• _Exercise aim_: What is needed is an exact transcription of the line containing "Screen dimensions: 268x293" and every line after it through the end of the entries below, with no pictures.

[Items listed in a dataset]
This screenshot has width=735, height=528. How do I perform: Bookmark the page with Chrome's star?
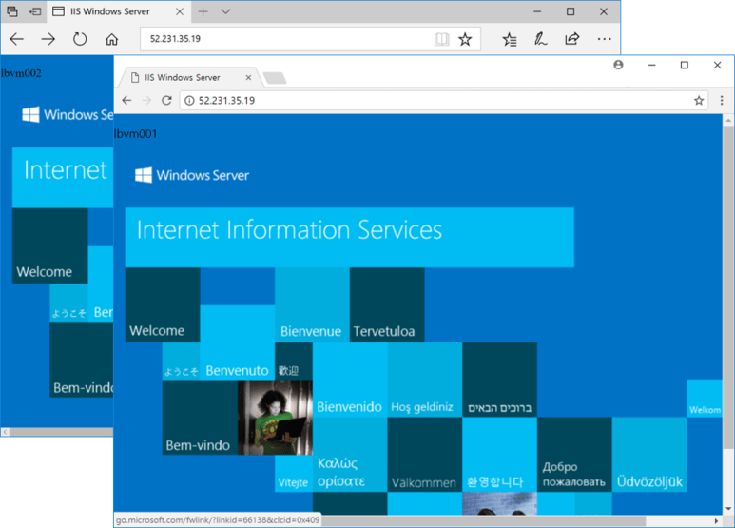[x=699, y=100]
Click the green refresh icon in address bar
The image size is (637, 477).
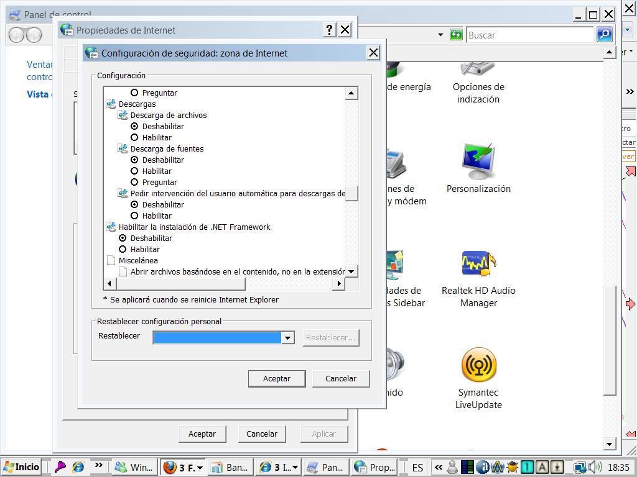coord(456,35)
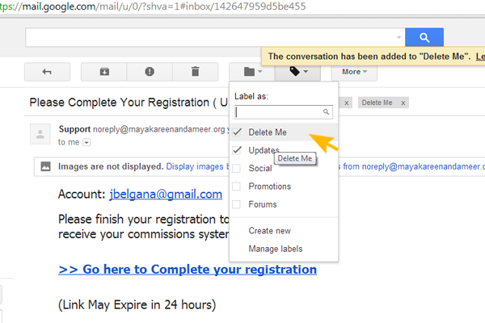
Task: Expand recipient details arrow next to "to me"
Action: click(86, 143)
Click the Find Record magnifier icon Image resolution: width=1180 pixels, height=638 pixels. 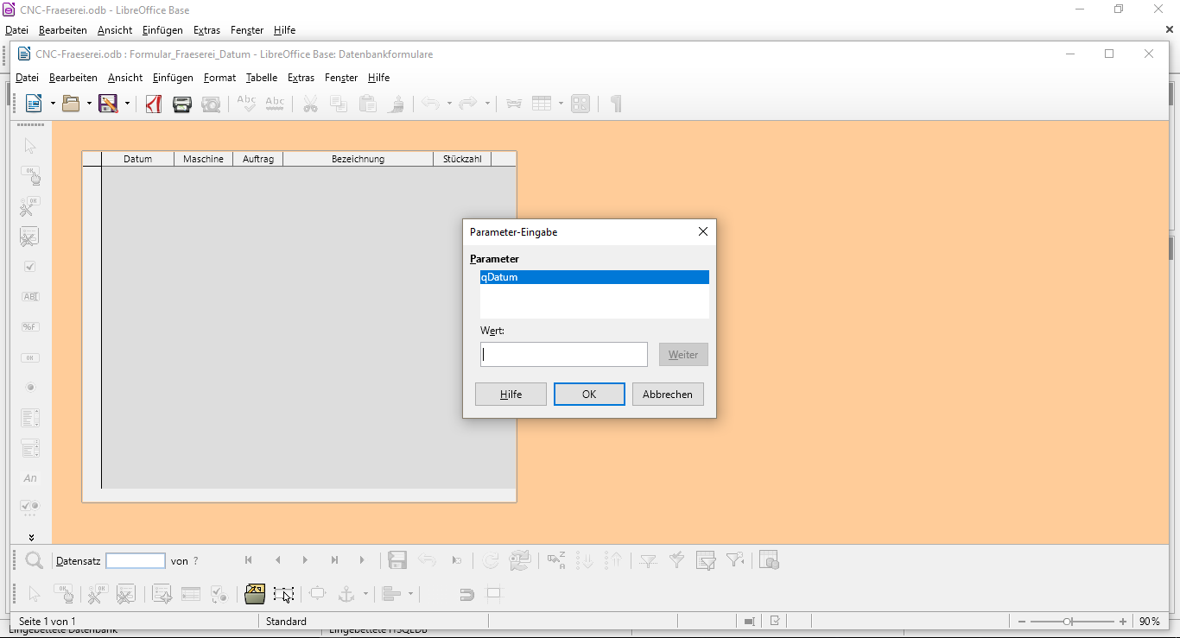pos(34,561)
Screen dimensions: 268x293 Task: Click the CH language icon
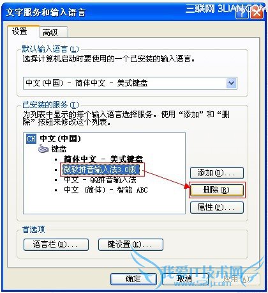click(31, 139)
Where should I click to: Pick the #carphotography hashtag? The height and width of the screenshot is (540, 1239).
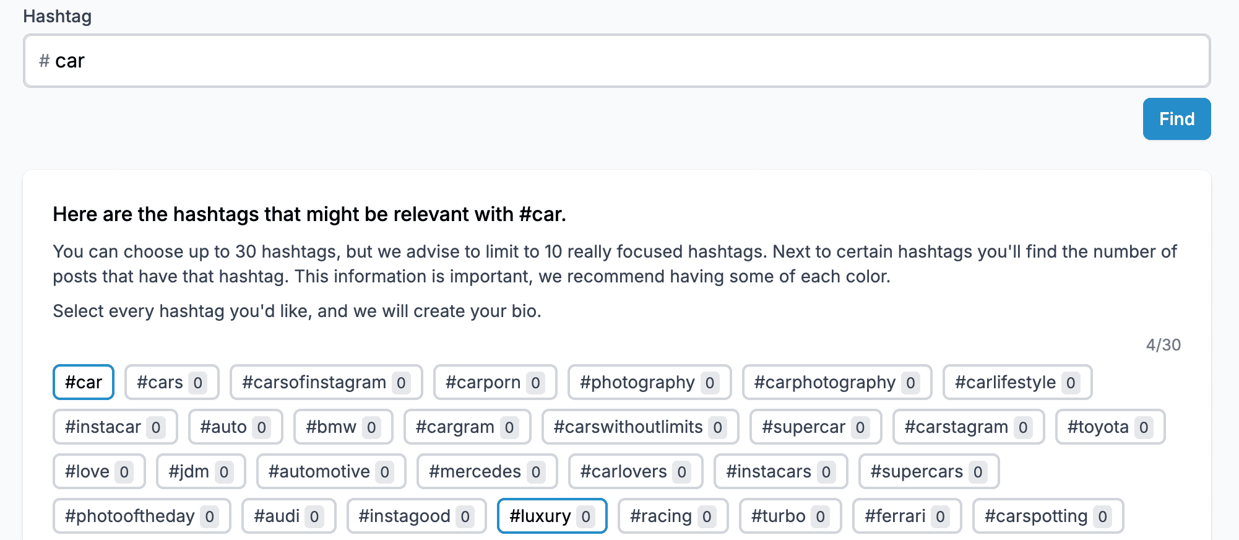click(x=836, y=382)
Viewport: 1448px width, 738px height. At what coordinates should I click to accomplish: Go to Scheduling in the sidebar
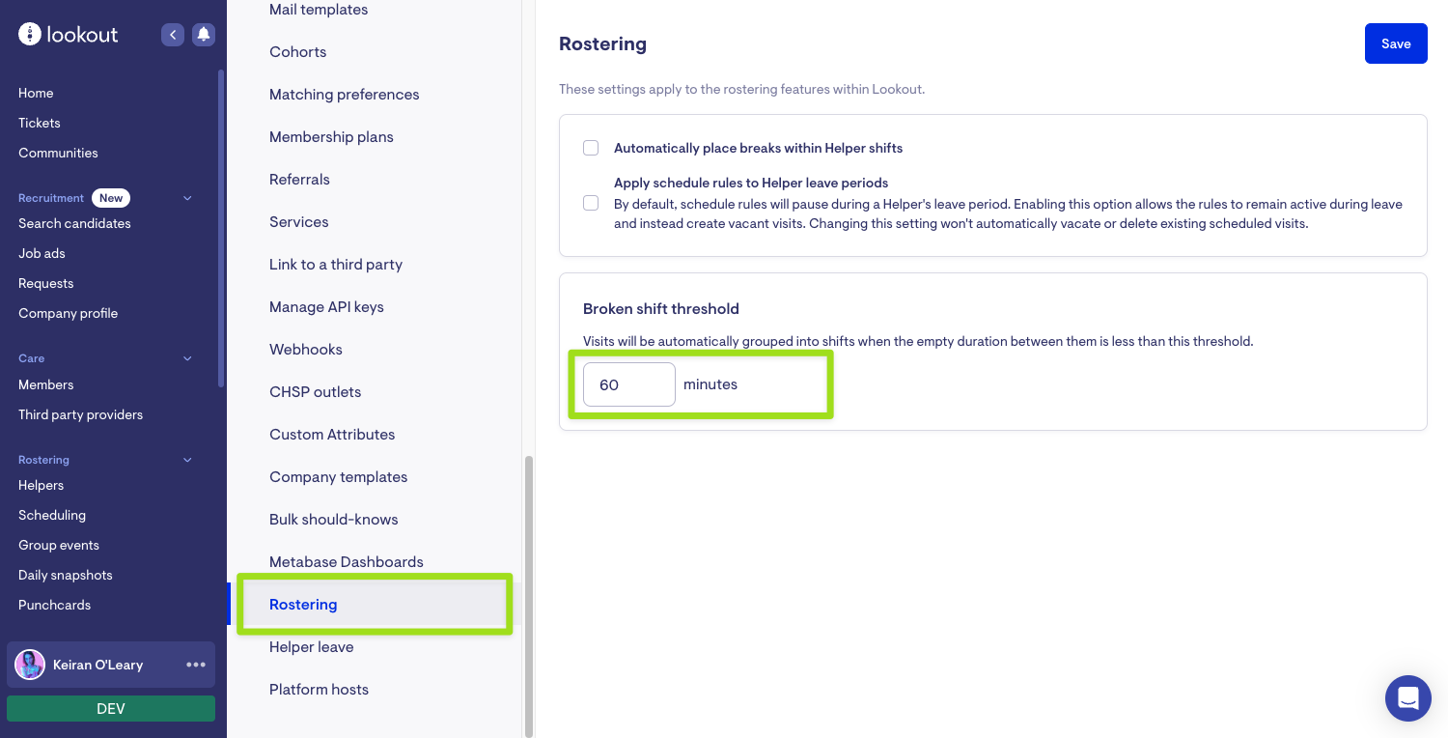[x=52, y=515]
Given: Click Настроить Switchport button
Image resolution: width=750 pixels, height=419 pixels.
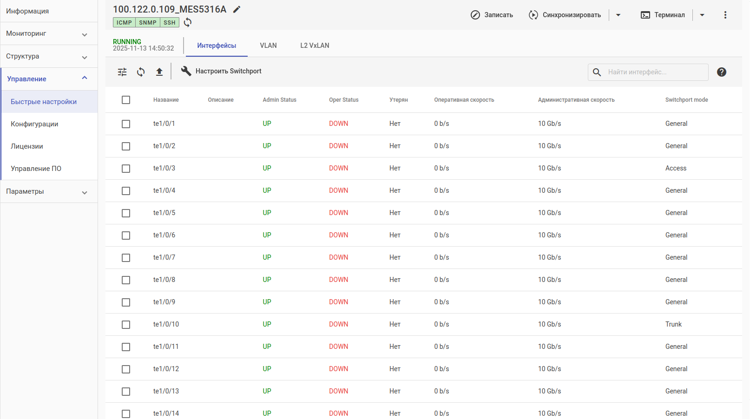Looking at the screenshot, I should coord(221,71).
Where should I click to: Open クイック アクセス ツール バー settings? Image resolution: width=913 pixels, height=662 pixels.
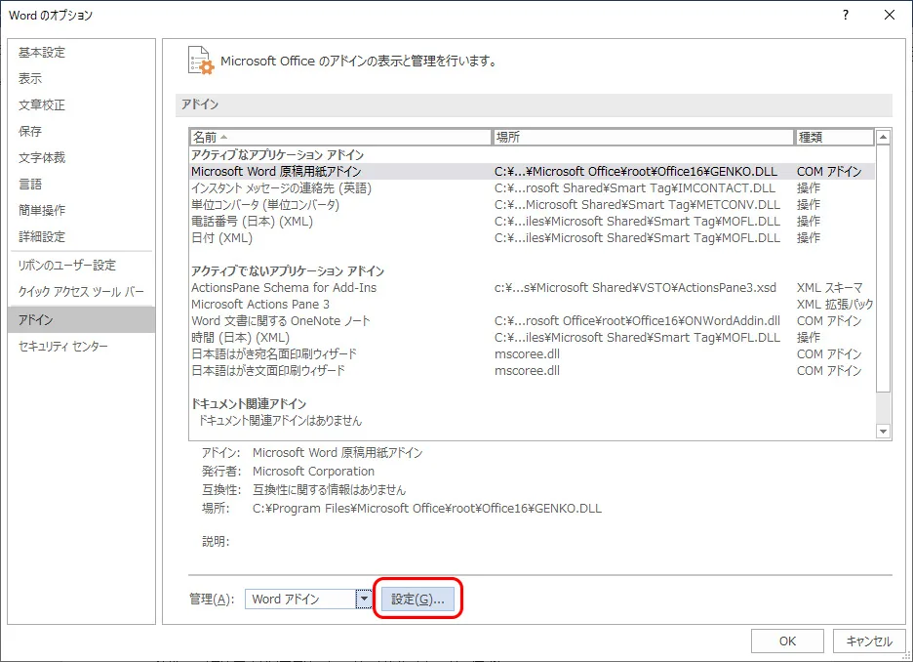[x=81, y=292]
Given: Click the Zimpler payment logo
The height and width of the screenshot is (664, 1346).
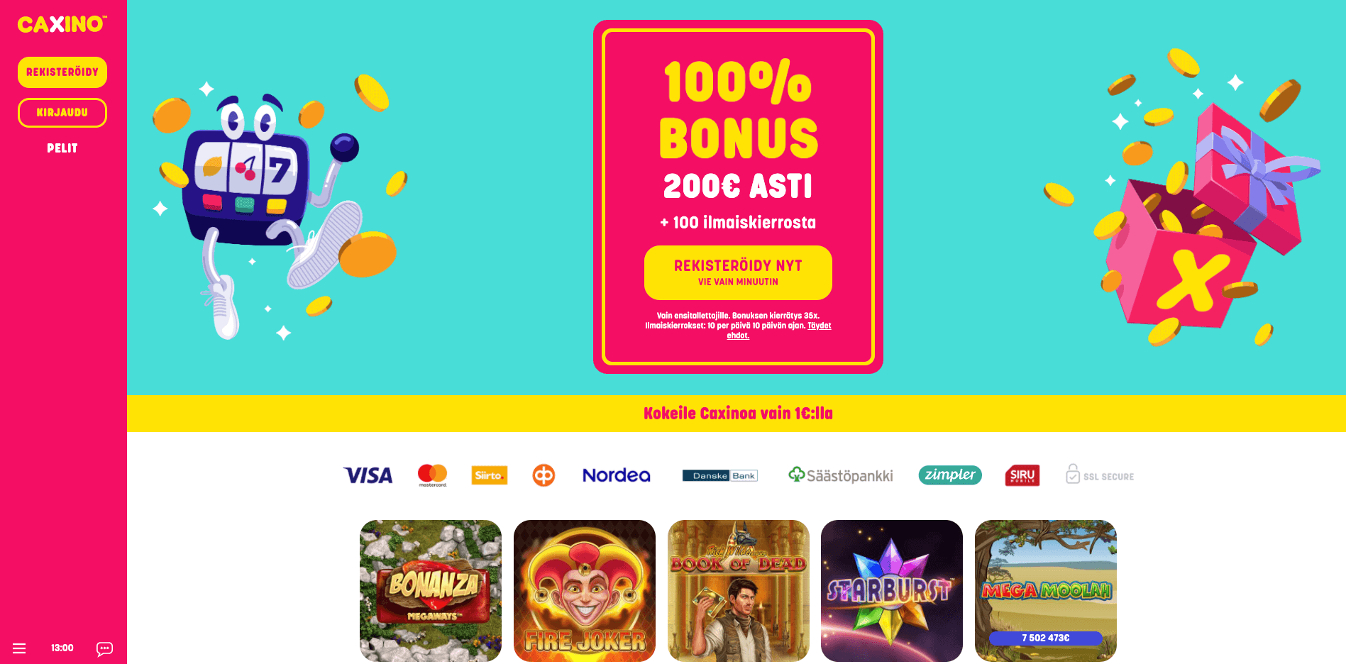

• _Exercise output_:
Screen dimensions: 268x293 Task: Click the CH language icon
click(31, 139)
Where should I click to: Pick the #carphotography hashtag? The height and width of the screenshot is (540, 1239).
click(x=836, y=382)
Viewport: 1448px width, 738px height. At what coordinates should I click to accomplish: Go to Scheduling in the sidebar
[x=52, y=515]
Given: Click Настроить Switchport button
Image resolution: width=750 pixels, height=419 pixels.
Looking at the screenshot, I should coord(221,71).
Where should I click to: Open クイック アクセス ツール バー settings? Image resolution: width=913 pixels, height=662 pixels.
[x=81, y=292]
Given: Click the Zimpler payment logo
The height and width of the screenshot is (664, 1346).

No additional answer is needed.